▸ Исходный текст
═══

Они были очень непохожи друг на друга, начиная с внешности. В отличие от расплывшейся Надежды Александровны, Софья Владимировна была сухенькая, подтянутая, с пергаментно-сухим, изжелта-бледным лицом. Обе носили пенсне. Синие глаза Софьи Владимировны казались круглыми от круглых стекол, в них изредка вспыхивал недобрый огонек, и недобро, даже при улыбке, обнажавшей запломбированные зубы, круглилась у нее верхняя губа. Карие глаза Надежды Александровны с удлиненным разрезом смотрели иной раз сердито, даже грозно, но гнев этот был милосердный, а по временам ее глаза застилала влажная, усталая, страдальческая поволока.
С Надеждой Александровной у меня было гораздо больше общего: театр, литература. Софья Владимировна к театру была равнодушна, в литературе ее привлекало преимущественно то, что, с ее точки зрения, лило воду на теософическую мельницу, к примеру – творчество Гете, к которому я так и остался холоден. Наконец» Надежде Александровне не могло не быть отрадно, что я на пятерку знаю Эфроса.
Как-то она меня спросила:
– Что ты льнешь к старикам, к старухам?.. К Маргарите, к Тане, ко мне? Тебе, правда, с нами интересно?
– Еще бы не интересно! От «стариков» и «старух» я все что-нибудь да почерпну, а от ровесников по большей части ухожу ни сыт, ни голоден. Да ведь и льну-то я не ко всем без разбора. На кой мне пес Евдокия Дмитриевна Турчанинова? Тоска зеленая!
– Ну, это, положим, верно.
С Софьей Владимировной я любил беседовать, любил слушать ее рассказы об Италии, где она подолгу живала и которую знала лучше России. К Софье Владимировне Герье, как и ко многим русским дореволюционным интеллигентам, приложимы слова Достоевского из его записной книжки 1875–1876 гг.; «В России мы чувства местности не имеем. Ну, что такое, например, Владимир? И зачем его знать… Но только что русский переедет в Европу, так тотчас же он и местен, и гнездлив…»

═══

[Сохранённые записи из коллекции]
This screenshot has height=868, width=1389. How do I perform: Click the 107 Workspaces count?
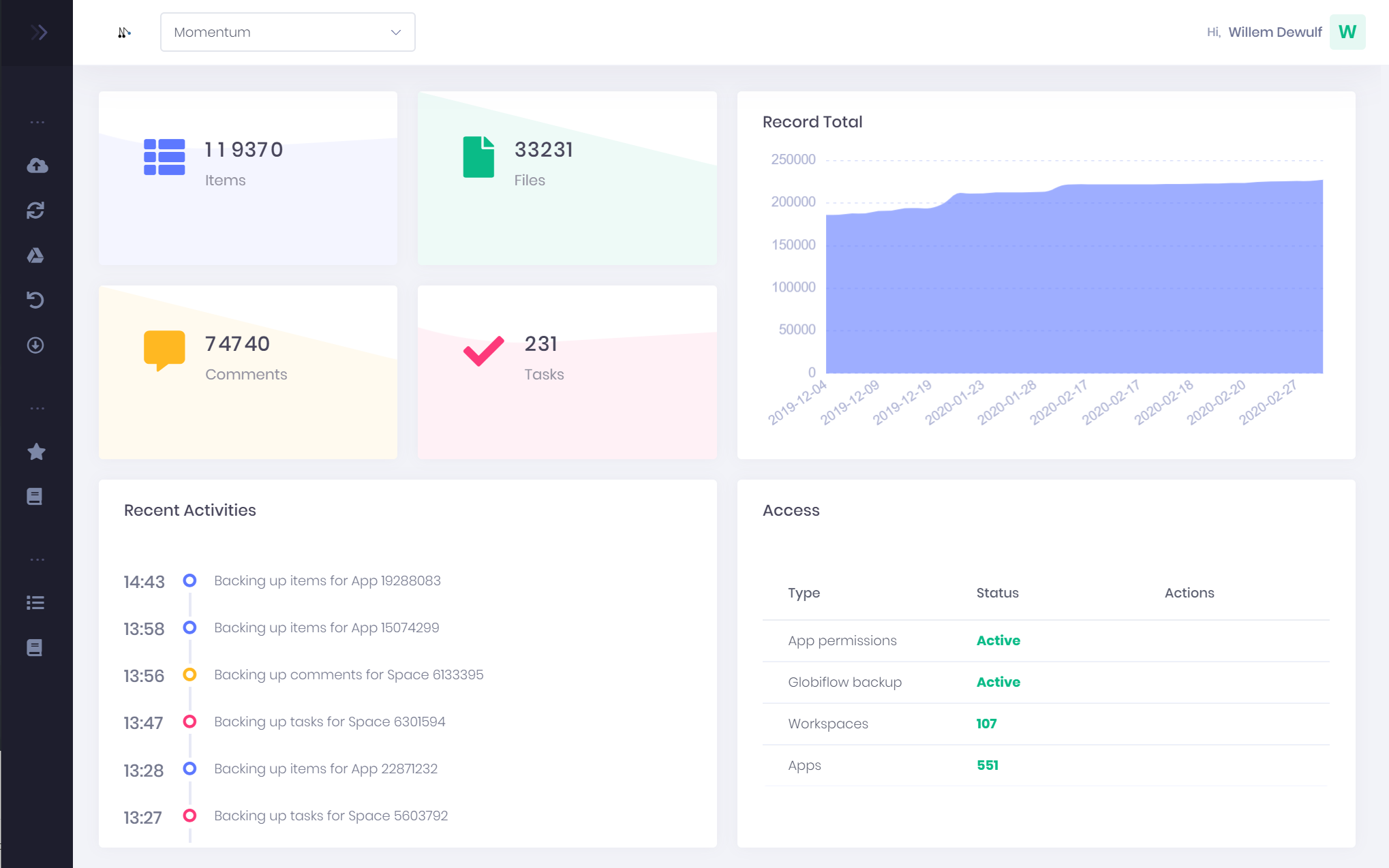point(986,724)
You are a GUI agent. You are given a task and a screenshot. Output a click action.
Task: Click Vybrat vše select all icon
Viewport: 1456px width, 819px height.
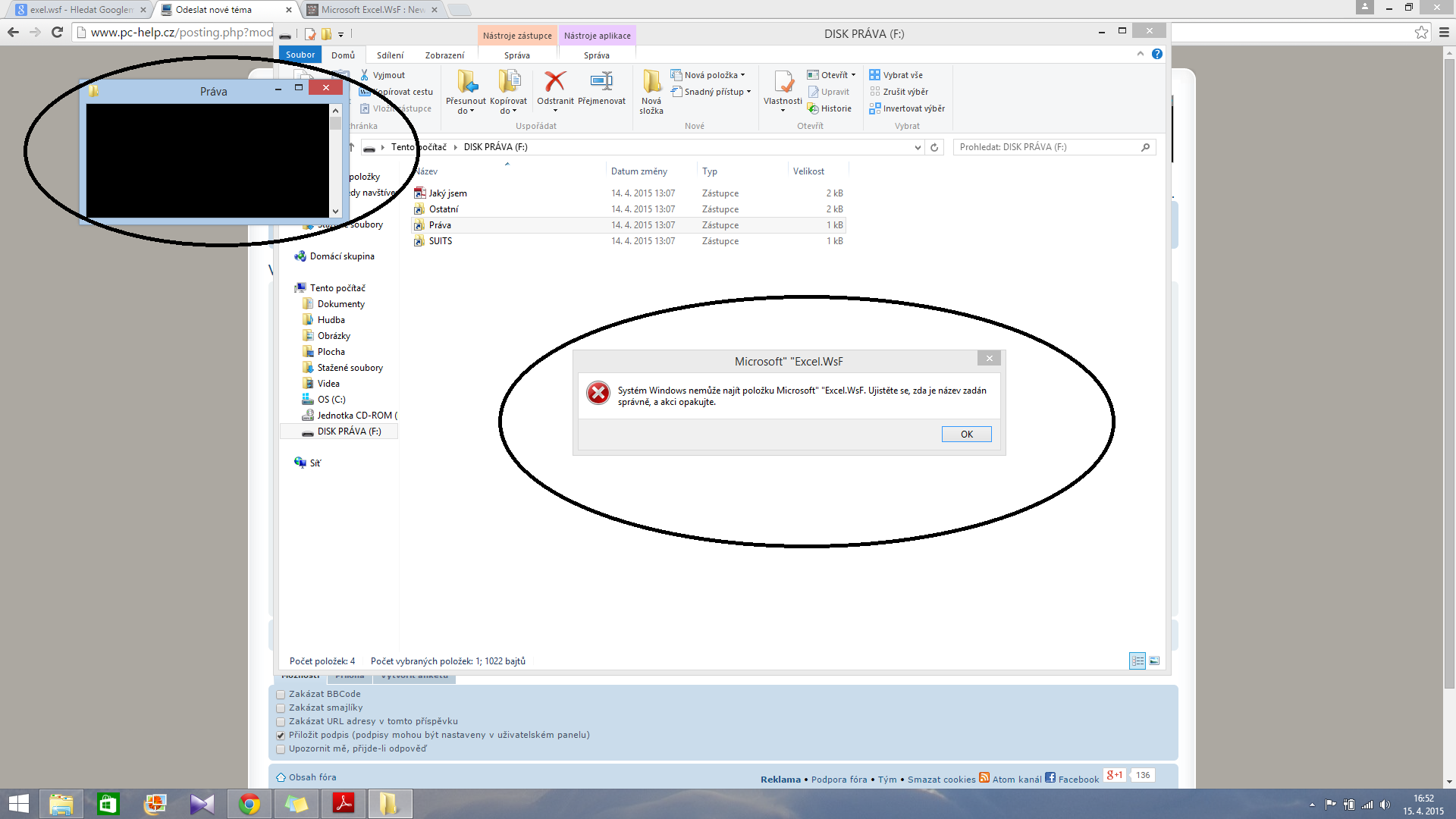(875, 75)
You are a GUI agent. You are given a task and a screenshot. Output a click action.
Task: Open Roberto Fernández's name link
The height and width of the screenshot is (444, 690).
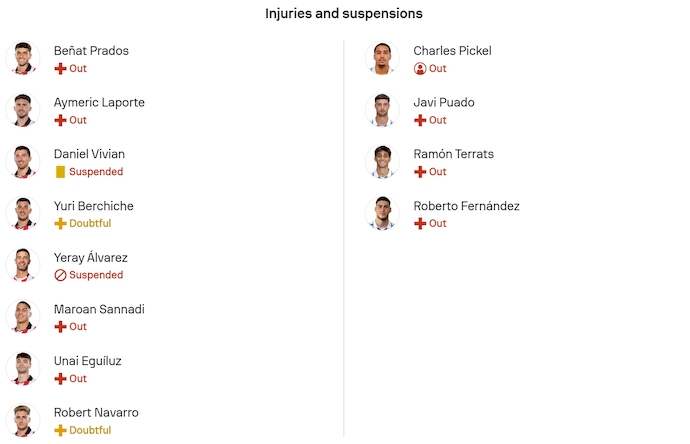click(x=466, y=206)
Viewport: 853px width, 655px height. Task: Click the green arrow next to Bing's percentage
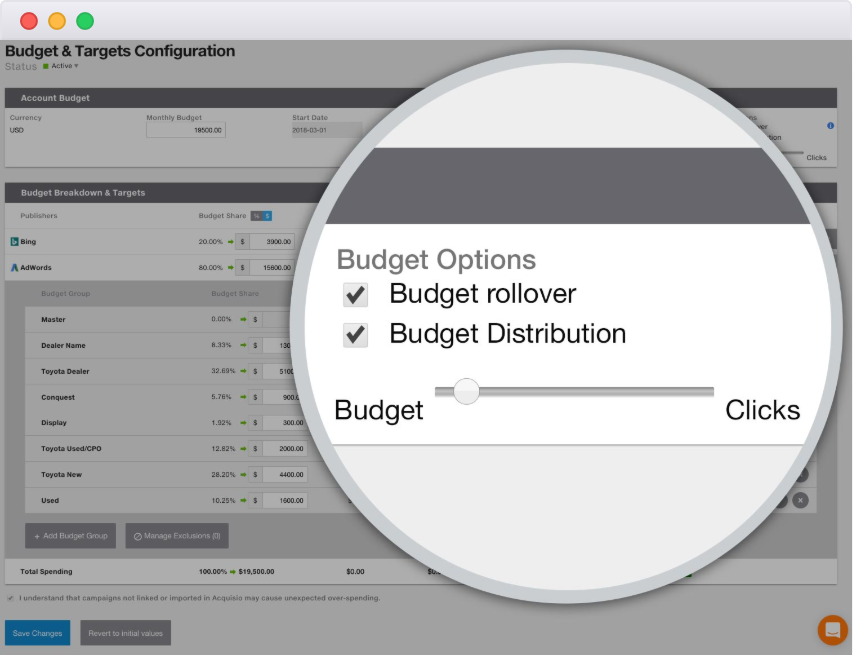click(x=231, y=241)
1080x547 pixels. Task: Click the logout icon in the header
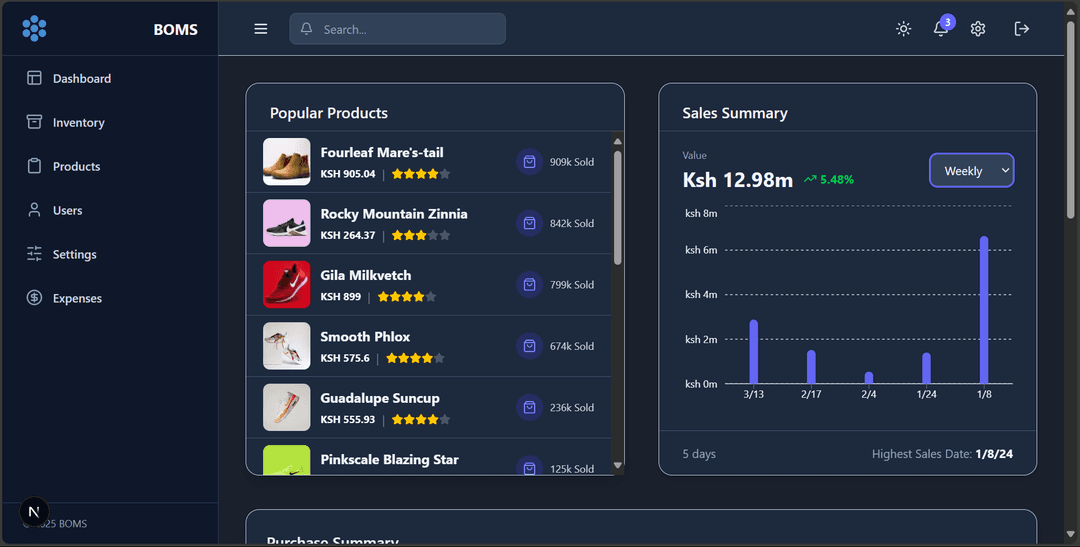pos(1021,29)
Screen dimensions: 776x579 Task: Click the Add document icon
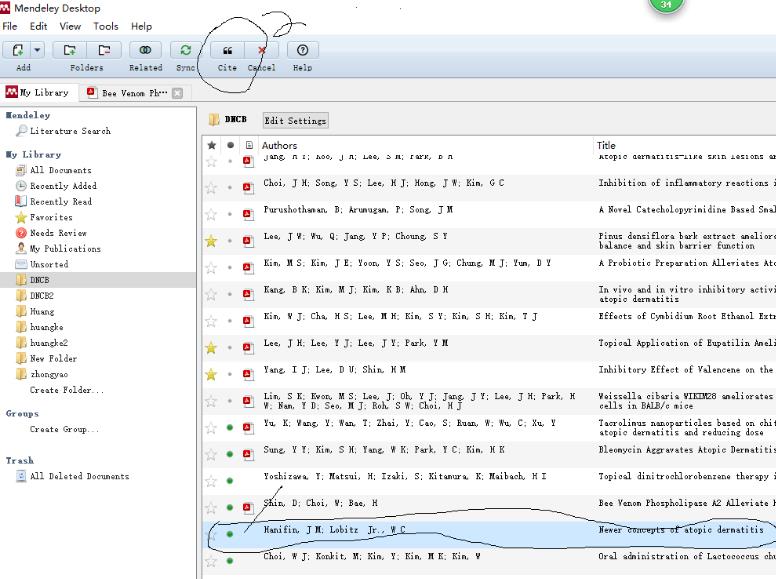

═══

▸ Обязательные задания
1 - Перепишите часть исходного текста от слов «Как-то она меня» до слов «Турчанинова? Тоска зеленая!» включительно, поставив «Скука смертная» вместо «Тоска зеленая».
2 - Ответьте по исходному тексту на вопросы:
(а) Какого цвета глаза у Софьи Владимировны?
(б) Что общего было у рассказчика с Надеждой Александровной?
(в) О какой стране рассказывала Софья Владимировна?
3 - Продолжите воспоминания о Софье Владимировне и Надежде Александровне, начав сразу после последнего приведённого предложения исходного текста.

▸ Письменные ответы
1 -
Как-то она меня спросила:
– Что ты льнешь к старикам, к старухам?.. К Маргарите, к Тане, ко мне? Тебе, правда, с нами интересно?
– Еще бы не интересно! От «стариков» и «старух» я все что-нибудь да почерпну, а от ровесников по большей части ухожу ни сыт, ни голоден. Да ведь и льну-то я не ко всем без разбора. На кой мне пес Евдокия Дмитриевна Турчанинова? Скука смертная!

2 -
(а) Синие.
(б) Театр и литература.
(в) Об Италии.

3 -
Глаза у Достоевского были как-то особенно устроены: от них почти ничто не укрывалось ни вдали, ни вблизи, перед ними разверзались и земля, и небо, и преисподняя. Подмеченная им черта русской интеллигенции облегчила победу бесам.
Отпугивала меня от Софьи Владимировны ее властность, хотя по отношению ко мне она ее никак не проявляла. Властность проскальзывала в ее взгляде, в повелительно быстрых при всем их изяществе движениях. То была властность сектантки. Кажется, Софья Владимировна и была водительницей русского теософского корабля. За глаза я называл ее «Теософия Владимировна». Властность Софьи Владимировны была властность тщеславная и неумолимая. Она терпеть не могла Андрея Белого и его немецкого учителя Штейнера, называла антропософов, отколовшихся от теософов, «антропками». У Надежды Александровны тоже был властный нрав, но ее властность приносила пользу ближним. То была властность горячая и благожелательная, сочетавшаяся с уважением ко всем верованиям в области мысли и духа, если они не лицемеры. Софья Владимировна была сдержанна, не способна на резкость, на окрик, но и почти не способна на ласку. Надежда Александровна могла и прикрикнуть и выругать, но я ни разу не заметил, чтобы это кого-нибудь обидело.
При мне Надежда Александровна распекала своего соседа Федю, славного, работящего, но запьянцовского парня, которого Надежда Александровна и Софья Владимировна приглашали для всяких домашних поделок. И вот однажды Федя пришел просить у Надежды Александровны аванс. Некоторое время он молча подпирал притолоку. Смерив его уничтожающим взглядом. Надежда Александровна первая нарушила молчание:
– Федька! Ведь я же знаю, зачем ты явился. Небось, пятерку просить?
– Я вам отработаю, Надежда Александровна.
– Знаю, что отработаешь. Вчера все до копейки пропил, а мать голодная сидит?.. Экая ты стерва!
Последнее слово Надежда Александровна произнесла с особым смаком.
Федька жалко усмехнулся.
– На тебе пятерку, иди сейчас же в город, опохмелись, купи чего-нибудь и накорми мать. Но это в последний раз! Больше я тебе гроша медного в руки не дам – все буду матери отдавать.
Федька, уж верно, бражничать не перестал, но что сейчас он рад был сквозь землю провалиться, что проборция, не оскорбив, устыдила его, – это читалось в его виноватой улыбке, в том, как он вжался в дверной косяк.
Надежда Александровна не любила, когда люди, как выразился Ал. Конст. Толстой, «рыдают с такою силой по пустякам», во всяком случае – из-за того, что ей казалось пустяком.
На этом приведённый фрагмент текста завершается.